_Your instructions_: Count the rows below that contain the word "height", and give only the number.

_Records to process_:
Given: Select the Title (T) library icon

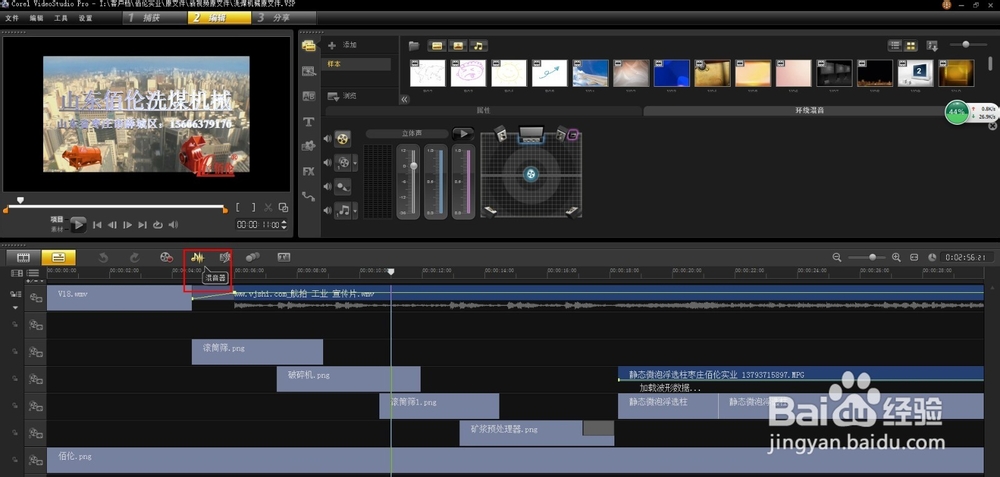Looking at the screenshot, I should (x=309, y=122).
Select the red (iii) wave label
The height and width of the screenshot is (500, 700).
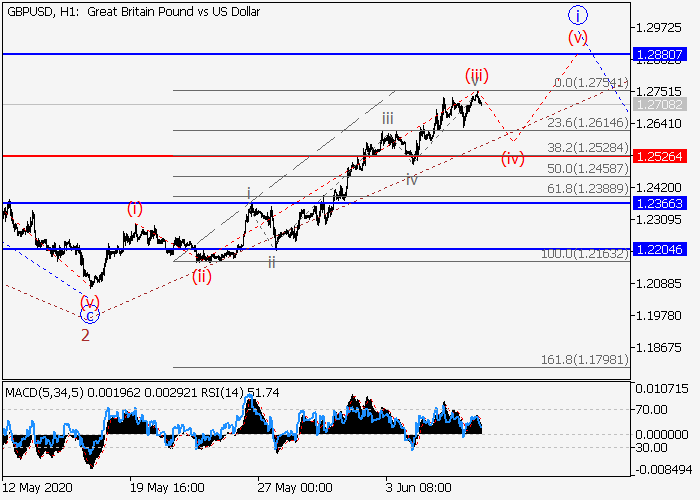(x=475, y=75)
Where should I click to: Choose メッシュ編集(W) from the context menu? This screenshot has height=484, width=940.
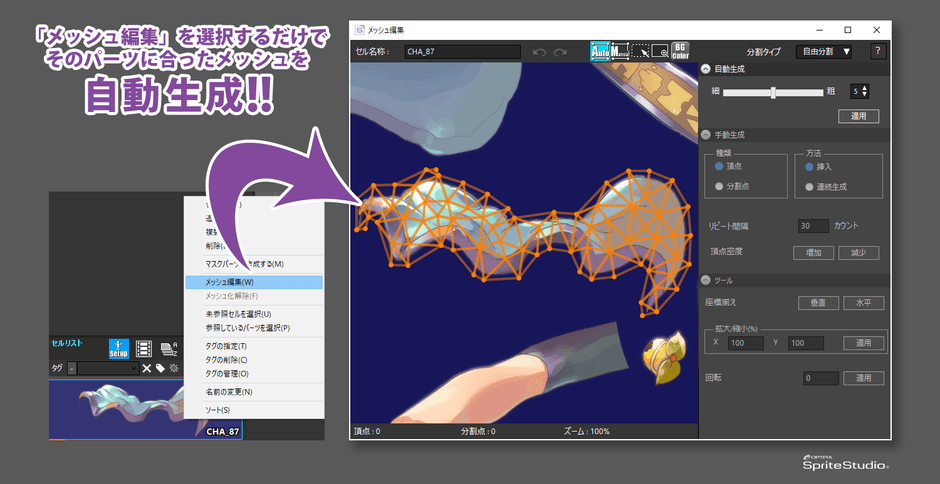254,283
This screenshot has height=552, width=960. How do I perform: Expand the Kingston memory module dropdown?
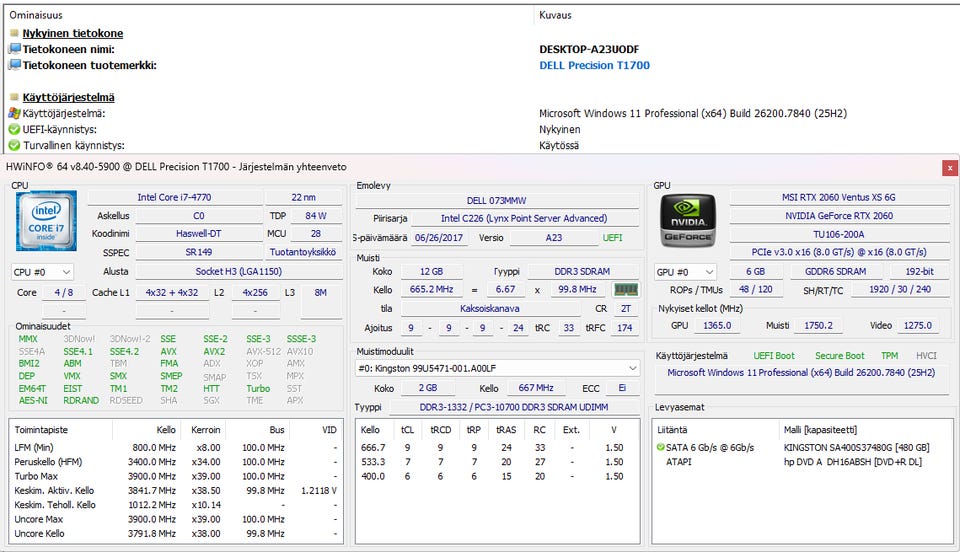497,368
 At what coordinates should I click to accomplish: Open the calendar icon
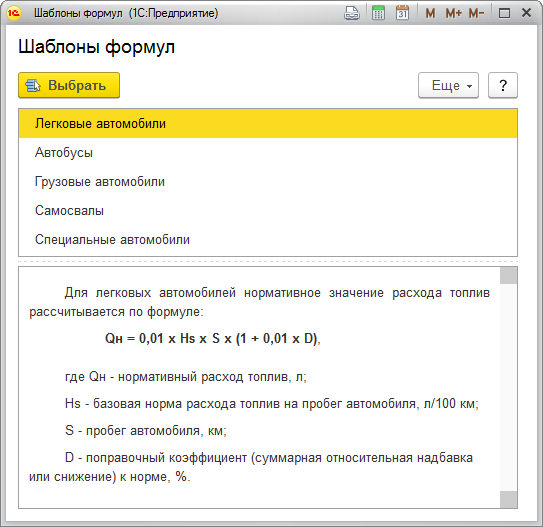coord(402,13)
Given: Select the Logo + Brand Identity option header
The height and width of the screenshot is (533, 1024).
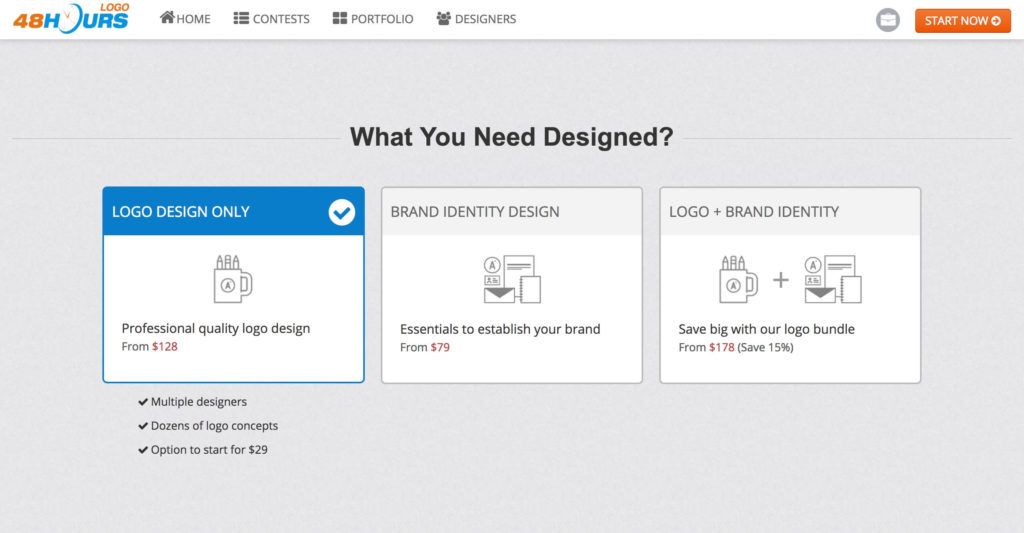Looking at the screenshot, I should [754, 212].
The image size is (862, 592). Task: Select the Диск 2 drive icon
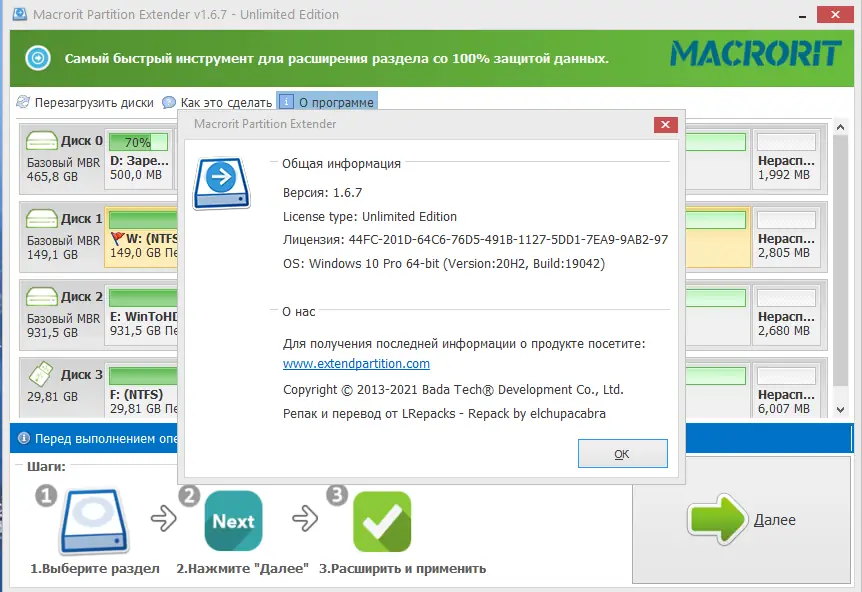(42, 297)
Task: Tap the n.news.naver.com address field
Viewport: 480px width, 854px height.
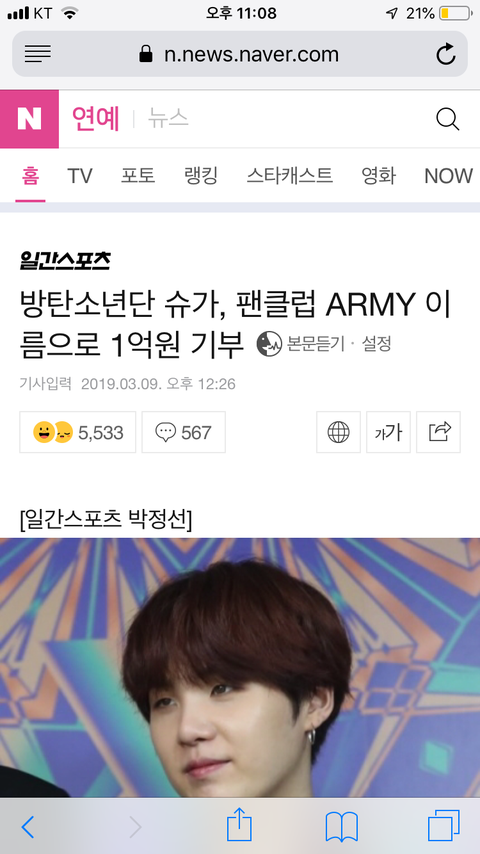Action: click(240, 54)
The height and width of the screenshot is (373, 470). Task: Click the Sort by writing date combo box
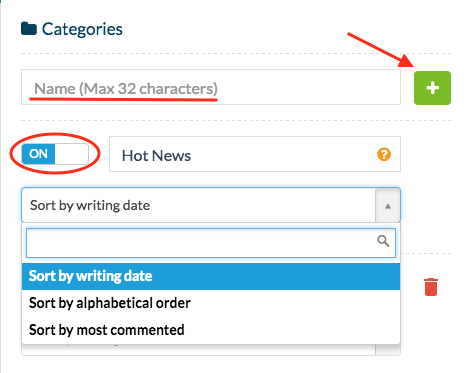(x=211, y=205)
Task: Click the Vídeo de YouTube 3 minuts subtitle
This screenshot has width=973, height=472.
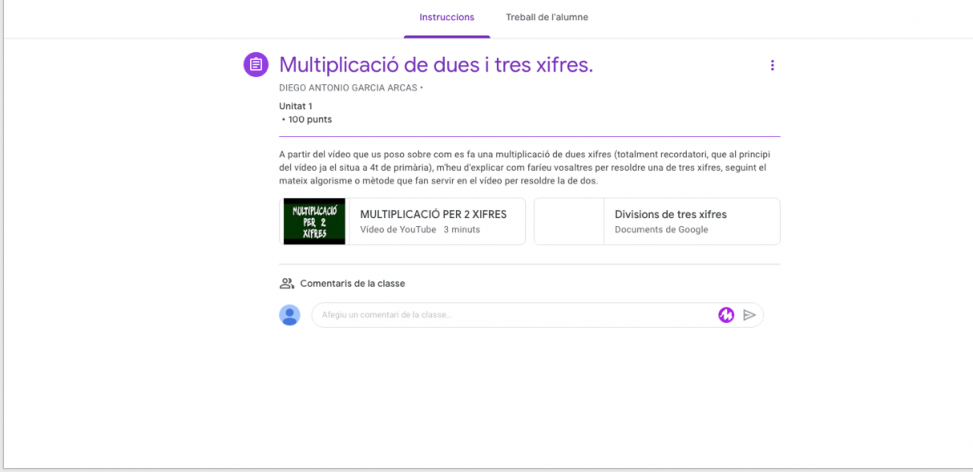Action: click(420, 230)
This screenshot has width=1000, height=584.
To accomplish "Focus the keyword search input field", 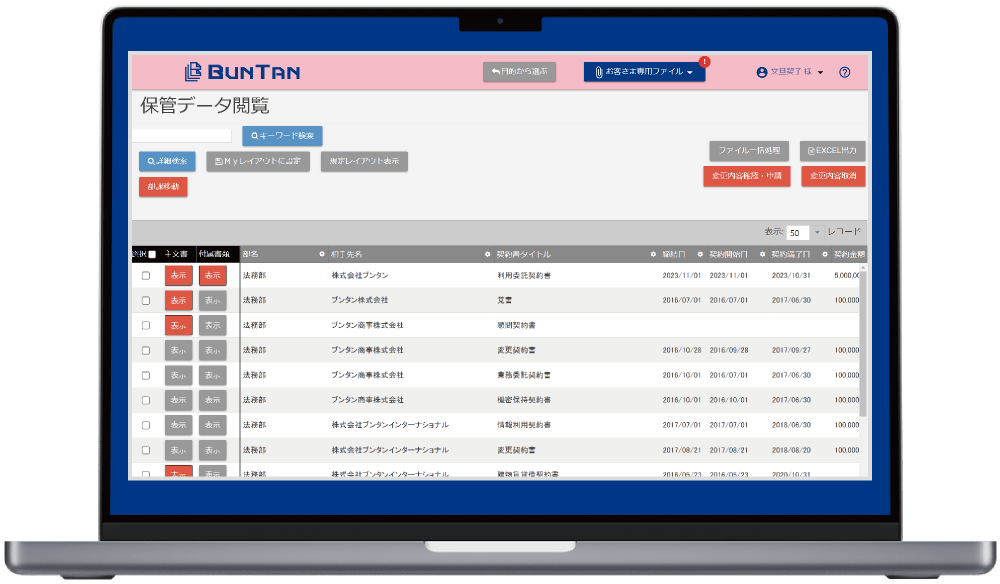I will click(184, 136).
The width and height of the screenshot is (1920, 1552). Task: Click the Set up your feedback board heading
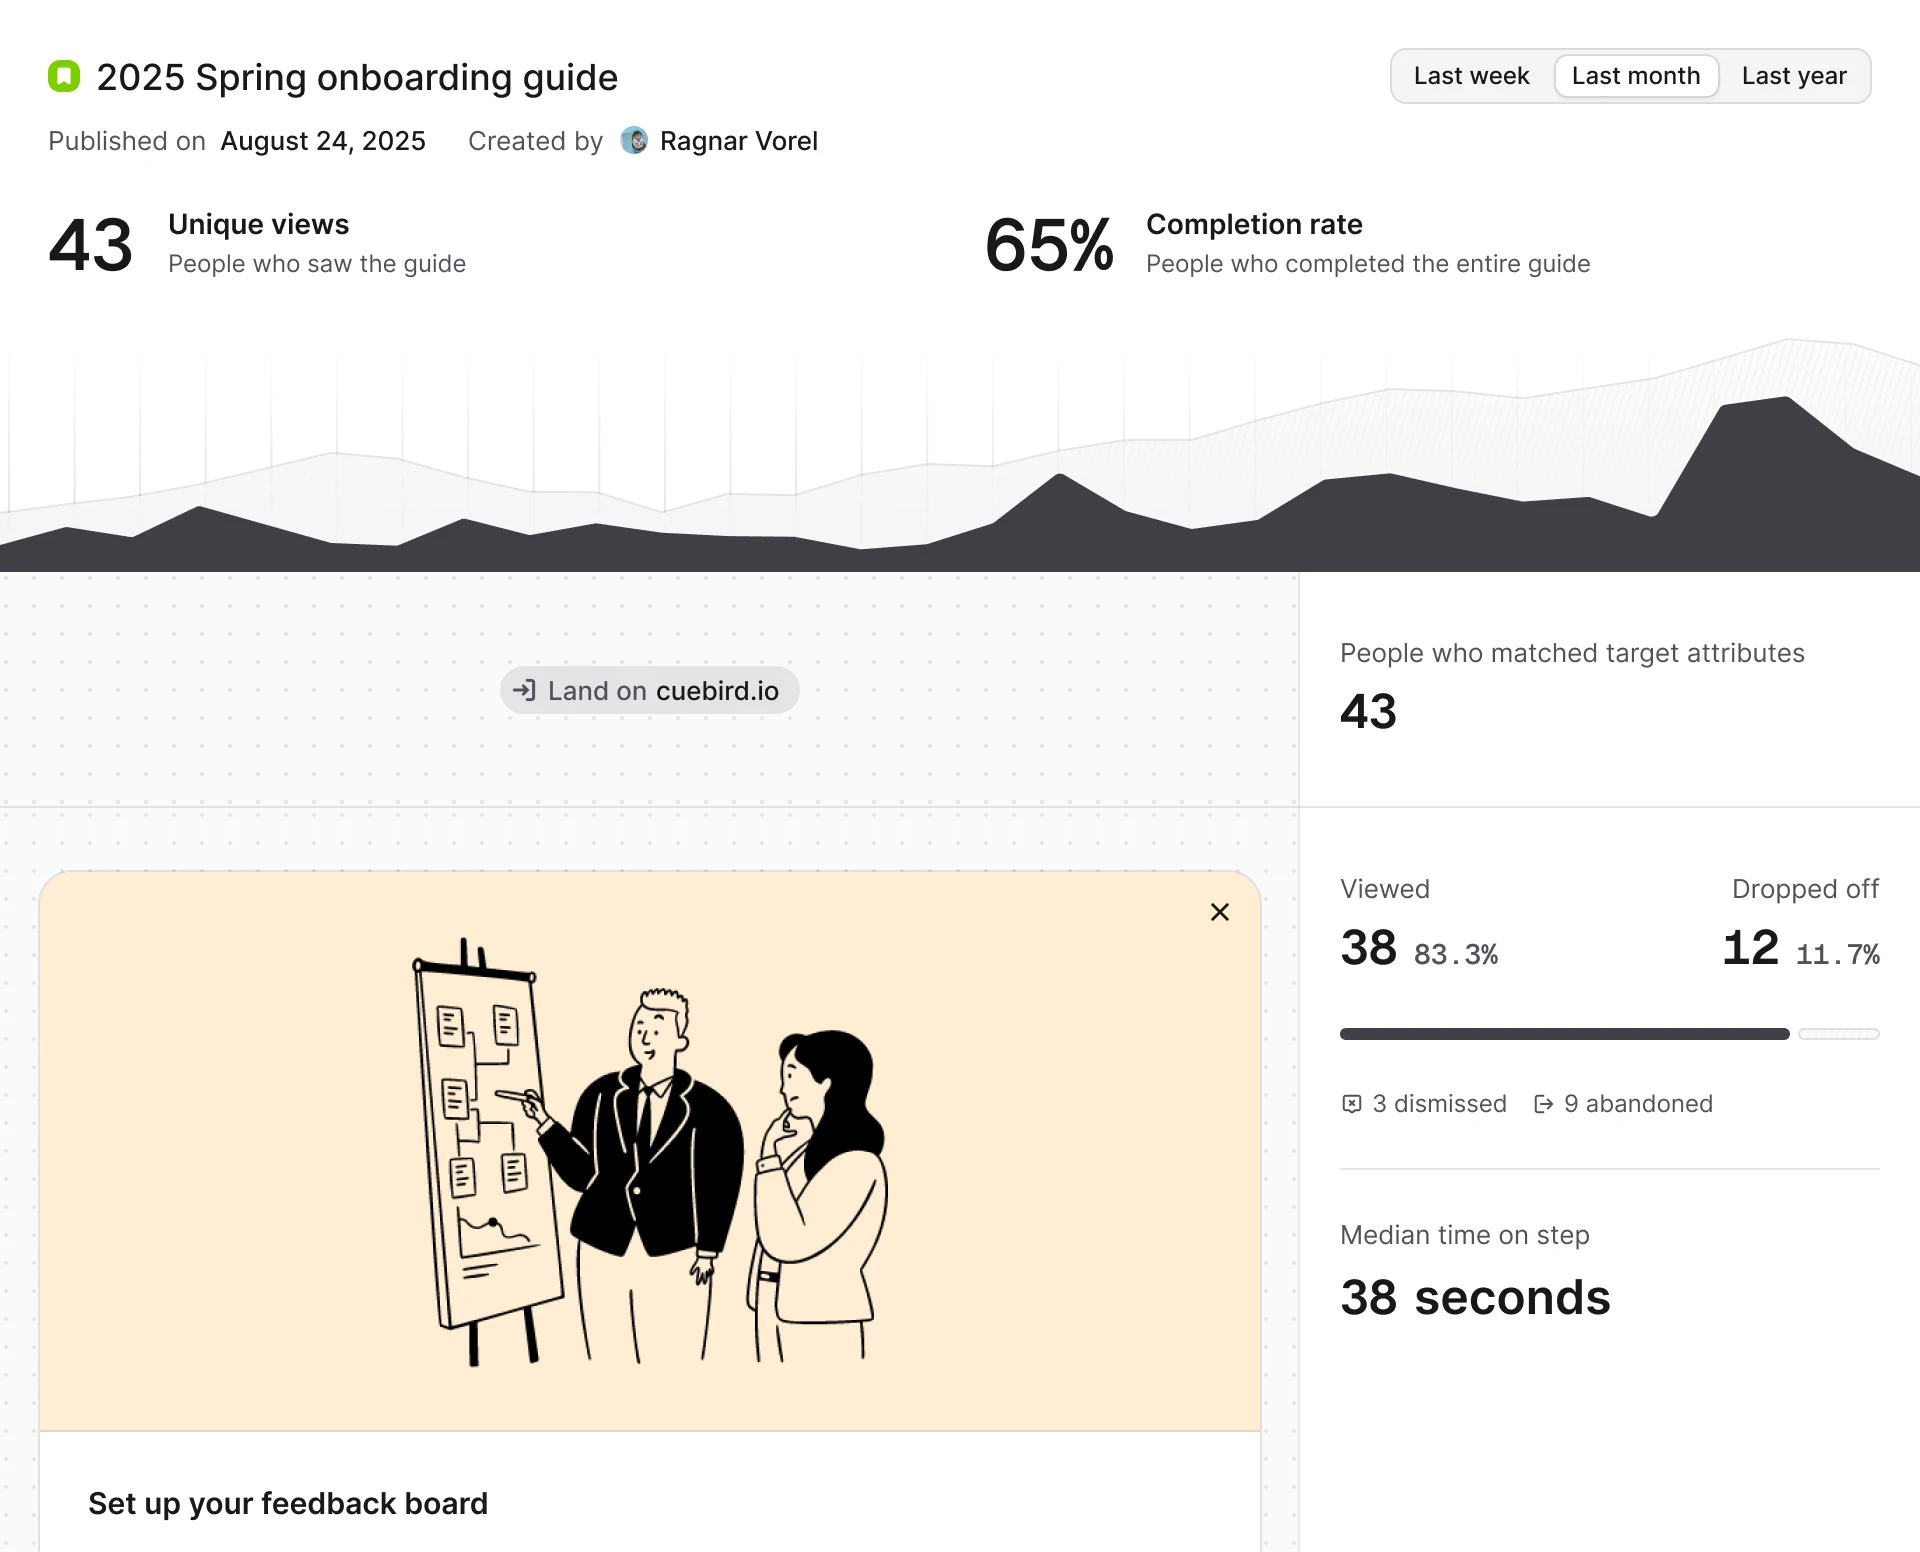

_Response below_: 9